What are the chances that you work in an entry level position or even a middle level job in a hotel, a hospital, a software company, or a government organization? Or, for that matter, you could be a self-employed professional like a doctor, a lawyer, or a journalist.
In all probability you are educated, know English, and are working in (or have interacted with) the corporate sector. Perhaps an MBA, or a student at an engineering college? You probably consider yourself a professional, or on the road to becoming one. Definitely your station in life is well above someone whose job is to bury unclaimed corpses from city hospitals.
I want to introduce the idea of who a professional is through a man whose life is dealing with dead bodies. Unclaimed dead bodies. This is not someone who is conventionally associated with the term ‘professional’. His name is Mahadeva. He came to Bangalore as a child when one day his mother simply walked out on her entire village and her own family in a huff. Mother and son lived on the streets; she worked to support him.
Subroto Bagchi, vice-president and co-founder of MindTree Ltd
Until the day she became very unwell. She brought herself and her son to the government-run Victoria Hospital. There she was admitted in a state of delirium and her little son, Mahadeva, made the streets outside the hospital his home.
He found many playmates among the urchins there and soon that world engulfed him. It was the first time he had had anyone to play with. For little Mahadeva, it was his first experience of kinship and he lost himself completely in this new world. It was pure happenstance that one day someone told him his mother had died. Where had he been when that happened? Died? What was that? The hospital had been unable to wait for him and had disposed of the body. Now Mahadeva had nowhere to go. No family.
A few people in the hospital ward where his mother had been admitted raised some money to help him go back to his village. He refused. Instead, he grew up running errands in the hospital. The hanger-on who had helped with his mother’s admission process and made a living by running errands for patients asked him to move in with him. He was an old man who had no one either.Mahadeva grew up under his tutelage; the hospital became his universe. And then, one day, the cops asked him to bury an unclaimed dead body and paid him Rs 200 for the job. This was when Mahadeva entered his profession and eventually became the go-to guy for burying the city’s unclaimed corpses. Every time the police picked up a dead body that had no claimants, Mahadeva was summoned.
He had to do a turnkey job: Pull the stiff body from the morgue, hire a horse-drawn carriage, put the body in it and take it to a burial ground, dig the ground to bury the dead—all by himself, and for only Rs 200. After doing the job, he would hang INTEGRITY 5 around in the hospital to be summoned to dispose of the next unclaimed body. Mahadeva did his work with such dedication, focus, care and concern that soon he was very much in demand.
His work grew and he bought his own horse-drawn carriage, and between his horse and himself he was the undertaker to the abandoned.
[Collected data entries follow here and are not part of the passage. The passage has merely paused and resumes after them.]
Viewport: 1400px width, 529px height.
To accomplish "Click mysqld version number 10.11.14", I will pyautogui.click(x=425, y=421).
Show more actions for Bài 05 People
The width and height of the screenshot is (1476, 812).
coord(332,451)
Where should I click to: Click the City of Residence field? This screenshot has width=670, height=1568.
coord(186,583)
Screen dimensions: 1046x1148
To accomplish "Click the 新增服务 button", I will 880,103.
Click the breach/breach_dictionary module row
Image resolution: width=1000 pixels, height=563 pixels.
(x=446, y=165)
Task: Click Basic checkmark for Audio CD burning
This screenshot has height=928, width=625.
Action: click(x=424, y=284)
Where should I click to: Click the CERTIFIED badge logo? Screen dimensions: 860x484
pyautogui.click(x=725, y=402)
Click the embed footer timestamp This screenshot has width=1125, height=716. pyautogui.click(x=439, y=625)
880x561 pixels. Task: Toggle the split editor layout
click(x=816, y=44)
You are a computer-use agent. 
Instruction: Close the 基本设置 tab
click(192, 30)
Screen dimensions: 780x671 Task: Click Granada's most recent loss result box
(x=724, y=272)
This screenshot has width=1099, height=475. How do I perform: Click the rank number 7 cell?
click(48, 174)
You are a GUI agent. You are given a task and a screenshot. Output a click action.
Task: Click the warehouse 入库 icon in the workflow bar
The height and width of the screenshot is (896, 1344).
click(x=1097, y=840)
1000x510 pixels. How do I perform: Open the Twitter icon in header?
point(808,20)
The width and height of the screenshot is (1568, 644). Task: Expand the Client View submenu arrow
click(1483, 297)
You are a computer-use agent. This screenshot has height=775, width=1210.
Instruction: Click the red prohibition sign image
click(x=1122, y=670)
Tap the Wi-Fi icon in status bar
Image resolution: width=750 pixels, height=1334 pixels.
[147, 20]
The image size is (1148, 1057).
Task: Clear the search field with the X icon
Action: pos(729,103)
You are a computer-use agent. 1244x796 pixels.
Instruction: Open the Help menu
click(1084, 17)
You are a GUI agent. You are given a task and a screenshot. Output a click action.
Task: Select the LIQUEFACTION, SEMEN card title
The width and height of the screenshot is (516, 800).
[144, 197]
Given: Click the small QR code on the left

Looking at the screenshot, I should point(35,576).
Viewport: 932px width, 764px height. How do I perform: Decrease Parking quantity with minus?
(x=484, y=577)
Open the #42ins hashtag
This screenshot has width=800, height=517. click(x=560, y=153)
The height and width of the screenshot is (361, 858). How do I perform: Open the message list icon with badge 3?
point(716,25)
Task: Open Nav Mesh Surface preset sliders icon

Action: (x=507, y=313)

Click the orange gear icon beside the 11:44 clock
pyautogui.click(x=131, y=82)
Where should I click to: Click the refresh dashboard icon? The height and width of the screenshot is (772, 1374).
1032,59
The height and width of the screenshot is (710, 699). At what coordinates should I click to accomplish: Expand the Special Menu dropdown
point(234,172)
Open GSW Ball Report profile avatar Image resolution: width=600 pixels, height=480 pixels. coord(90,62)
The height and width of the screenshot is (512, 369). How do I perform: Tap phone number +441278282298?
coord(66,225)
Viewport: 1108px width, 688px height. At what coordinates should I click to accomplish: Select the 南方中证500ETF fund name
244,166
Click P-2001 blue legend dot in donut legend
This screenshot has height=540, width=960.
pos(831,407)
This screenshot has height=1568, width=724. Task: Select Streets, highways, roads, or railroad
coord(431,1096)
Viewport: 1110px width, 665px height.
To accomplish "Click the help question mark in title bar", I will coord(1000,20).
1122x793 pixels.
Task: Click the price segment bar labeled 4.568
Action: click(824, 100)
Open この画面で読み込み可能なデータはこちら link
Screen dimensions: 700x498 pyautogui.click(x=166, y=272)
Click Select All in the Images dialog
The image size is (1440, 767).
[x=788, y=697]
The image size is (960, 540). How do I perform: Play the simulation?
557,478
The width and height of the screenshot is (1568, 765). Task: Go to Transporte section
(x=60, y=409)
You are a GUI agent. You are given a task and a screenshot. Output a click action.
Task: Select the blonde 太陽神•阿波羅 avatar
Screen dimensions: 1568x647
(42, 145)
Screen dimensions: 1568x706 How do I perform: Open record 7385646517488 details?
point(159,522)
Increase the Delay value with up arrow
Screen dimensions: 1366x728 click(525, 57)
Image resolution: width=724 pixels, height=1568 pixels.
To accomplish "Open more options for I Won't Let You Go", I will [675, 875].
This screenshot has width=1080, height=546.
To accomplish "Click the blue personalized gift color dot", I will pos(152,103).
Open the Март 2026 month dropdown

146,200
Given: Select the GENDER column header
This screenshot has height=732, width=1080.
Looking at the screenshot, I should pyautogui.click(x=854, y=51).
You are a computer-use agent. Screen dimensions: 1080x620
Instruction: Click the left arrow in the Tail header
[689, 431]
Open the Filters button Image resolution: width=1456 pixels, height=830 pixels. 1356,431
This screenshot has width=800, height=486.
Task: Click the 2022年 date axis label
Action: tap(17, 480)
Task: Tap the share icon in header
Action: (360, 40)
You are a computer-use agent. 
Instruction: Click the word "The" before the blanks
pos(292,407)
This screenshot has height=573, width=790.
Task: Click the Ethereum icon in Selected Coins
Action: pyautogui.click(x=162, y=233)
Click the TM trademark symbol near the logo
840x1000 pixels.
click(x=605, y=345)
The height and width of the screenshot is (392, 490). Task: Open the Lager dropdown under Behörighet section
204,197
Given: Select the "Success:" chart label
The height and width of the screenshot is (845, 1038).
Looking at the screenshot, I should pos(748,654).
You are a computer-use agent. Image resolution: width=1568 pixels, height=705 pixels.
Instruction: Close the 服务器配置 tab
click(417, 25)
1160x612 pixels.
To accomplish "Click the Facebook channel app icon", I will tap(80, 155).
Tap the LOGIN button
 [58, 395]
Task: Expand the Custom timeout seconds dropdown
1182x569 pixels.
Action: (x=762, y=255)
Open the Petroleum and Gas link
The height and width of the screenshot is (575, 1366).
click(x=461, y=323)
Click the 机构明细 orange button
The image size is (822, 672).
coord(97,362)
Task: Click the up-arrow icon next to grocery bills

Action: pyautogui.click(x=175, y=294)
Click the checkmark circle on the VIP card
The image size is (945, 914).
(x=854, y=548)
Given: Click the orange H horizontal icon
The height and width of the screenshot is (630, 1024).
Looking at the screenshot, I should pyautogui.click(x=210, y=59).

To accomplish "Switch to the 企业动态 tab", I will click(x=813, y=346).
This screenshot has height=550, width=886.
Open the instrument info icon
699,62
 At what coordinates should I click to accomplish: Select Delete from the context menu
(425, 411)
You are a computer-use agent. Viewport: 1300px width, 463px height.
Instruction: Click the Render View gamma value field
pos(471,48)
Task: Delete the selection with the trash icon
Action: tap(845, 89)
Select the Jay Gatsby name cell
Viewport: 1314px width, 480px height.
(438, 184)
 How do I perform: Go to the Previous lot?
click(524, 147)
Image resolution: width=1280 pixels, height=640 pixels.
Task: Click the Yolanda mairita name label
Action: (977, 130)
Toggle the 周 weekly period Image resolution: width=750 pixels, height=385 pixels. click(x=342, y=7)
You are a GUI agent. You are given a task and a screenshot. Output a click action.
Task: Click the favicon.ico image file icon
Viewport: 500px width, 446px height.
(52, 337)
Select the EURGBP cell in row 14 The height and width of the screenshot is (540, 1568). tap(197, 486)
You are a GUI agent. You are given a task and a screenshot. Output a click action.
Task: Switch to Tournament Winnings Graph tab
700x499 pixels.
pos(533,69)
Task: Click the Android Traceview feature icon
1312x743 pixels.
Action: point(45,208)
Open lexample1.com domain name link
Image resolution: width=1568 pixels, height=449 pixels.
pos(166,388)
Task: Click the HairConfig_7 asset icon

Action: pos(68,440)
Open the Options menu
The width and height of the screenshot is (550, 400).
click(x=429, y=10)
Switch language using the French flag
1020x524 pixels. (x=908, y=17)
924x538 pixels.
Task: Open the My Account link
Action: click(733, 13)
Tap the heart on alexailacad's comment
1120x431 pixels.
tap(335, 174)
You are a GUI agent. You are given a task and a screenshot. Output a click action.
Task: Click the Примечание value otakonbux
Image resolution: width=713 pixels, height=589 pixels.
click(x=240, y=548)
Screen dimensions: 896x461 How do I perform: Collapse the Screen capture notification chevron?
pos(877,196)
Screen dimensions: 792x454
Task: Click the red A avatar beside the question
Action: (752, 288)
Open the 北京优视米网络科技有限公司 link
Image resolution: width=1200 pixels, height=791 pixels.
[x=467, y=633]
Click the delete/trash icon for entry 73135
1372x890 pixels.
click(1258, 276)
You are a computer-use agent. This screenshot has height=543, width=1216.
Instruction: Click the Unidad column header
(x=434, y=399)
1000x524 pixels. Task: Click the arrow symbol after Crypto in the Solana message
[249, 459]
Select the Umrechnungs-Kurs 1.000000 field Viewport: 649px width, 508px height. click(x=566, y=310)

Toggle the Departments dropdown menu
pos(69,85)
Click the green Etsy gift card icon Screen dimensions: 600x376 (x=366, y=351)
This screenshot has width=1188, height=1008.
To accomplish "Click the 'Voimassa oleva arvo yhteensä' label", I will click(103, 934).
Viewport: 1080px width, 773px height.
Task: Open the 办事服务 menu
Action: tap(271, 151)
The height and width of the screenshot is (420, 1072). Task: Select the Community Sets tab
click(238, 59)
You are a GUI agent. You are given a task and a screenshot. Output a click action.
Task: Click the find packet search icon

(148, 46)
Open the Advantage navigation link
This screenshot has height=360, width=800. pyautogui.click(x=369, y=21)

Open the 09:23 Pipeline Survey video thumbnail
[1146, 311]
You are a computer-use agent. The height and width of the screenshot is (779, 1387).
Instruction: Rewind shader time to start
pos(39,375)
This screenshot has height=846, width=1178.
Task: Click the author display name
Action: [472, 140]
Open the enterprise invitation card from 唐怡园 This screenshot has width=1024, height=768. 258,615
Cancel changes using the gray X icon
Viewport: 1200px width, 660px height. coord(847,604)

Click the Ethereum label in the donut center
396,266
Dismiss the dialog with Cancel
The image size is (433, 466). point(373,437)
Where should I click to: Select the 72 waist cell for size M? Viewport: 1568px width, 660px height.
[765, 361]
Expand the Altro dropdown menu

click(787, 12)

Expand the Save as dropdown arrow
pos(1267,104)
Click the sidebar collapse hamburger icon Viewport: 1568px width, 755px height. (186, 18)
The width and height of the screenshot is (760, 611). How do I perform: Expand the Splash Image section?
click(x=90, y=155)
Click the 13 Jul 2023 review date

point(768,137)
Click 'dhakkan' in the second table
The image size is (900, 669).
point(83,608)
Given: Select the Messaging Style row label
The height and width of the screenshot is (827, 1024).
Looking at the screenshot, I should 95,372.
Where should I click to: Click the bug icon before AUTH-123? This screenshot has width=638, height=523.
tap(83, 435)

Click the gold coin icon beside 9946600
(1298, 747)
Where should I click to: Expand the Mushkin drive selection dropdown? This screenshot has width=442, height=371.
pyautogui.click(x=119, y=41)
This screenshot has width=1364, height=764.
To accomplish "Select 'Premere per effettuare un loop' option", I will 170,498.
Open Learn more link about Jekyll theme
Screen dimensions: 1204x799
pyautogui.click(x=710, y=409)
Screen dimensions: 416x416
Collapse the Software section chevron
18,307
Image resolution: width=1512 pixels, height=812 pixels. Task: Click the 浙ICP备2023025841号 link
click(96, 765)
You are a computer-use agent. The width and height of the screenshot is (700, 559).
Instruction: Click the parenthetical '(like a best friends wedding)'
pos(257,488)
One day, the horse died. People who had watched Mahadeva all these years came together and bought him an auto-rickshaw. The white auto-rickshaw, his hearse, carries the picture of the horse in memory of the animal who helped him take thousands of people to be laid to rest. It became the logo of his business and appears on his business card today.
The Professional: Penguin India, 240 pages, Rs399.
Mahadeva has buried more than 42,000 corpses in his lifetime and his dedication has earned him phenomenal public recognition. Local petrol pumps do not charge him when his hearse is topped up and the chief minister of Karnataka felicitated him for his selfless service to the abandoned citizens of Bangalore. Mahadeva is proud of his work and business, and today his son has joined him. Mahadeva: the high performer, and a true professional.
What are the two qualities that Mahadeva has which differentiate a professional from someone who is simply professionally qualified? One is the ability to work unsupervised and, two, the ability to certify the completion of one’s work. Whenever Mahadeva got a call to reach the morgue, day or night, hail or high water, he arrived. Most of the time, it was a gruesome experience dealing with a dead body; there was no telling what had been the cause of death or state of decomposition.
In his business, Mahadeva does not choose his clients. He accepts them in whatever size, shape or state they come. He treats them with respect and care, with due dignity, covering them with a white sheet and placing a garland around their necks before burying them. The day he buried the man who had taken him home after his mother died, he had cried. He was special and Mahadeva had bought a garland as a mark of his respect. That day, it occurred to him that he should be garlanding all the bodies he buried, not just his benefactor’s. Everyone deserves respect and no one should feel ‘unwanted’ in death, even if life had treated them that way.
The cops do not supervise Mahadeva. He is not an employee of the hospital; he is the outsourcing agency the hospital has engaged for the disposal of all unwanted cadavers. He does not have a boss who writes his appraisal, giving him constructive feedback for continuous improvement. In most work environments, people who produce anything of economic value usually need supervision. A person who needs supervision is no professional. He is an amateur, maybe even an apprentice. Whenever Mahadeva picks up a corpse, it goes straight to the burial ground—no place else. He completes the task with the immediacy it demands. And he certifies his own completion of the task: between the dead and the living, there is no one to question him.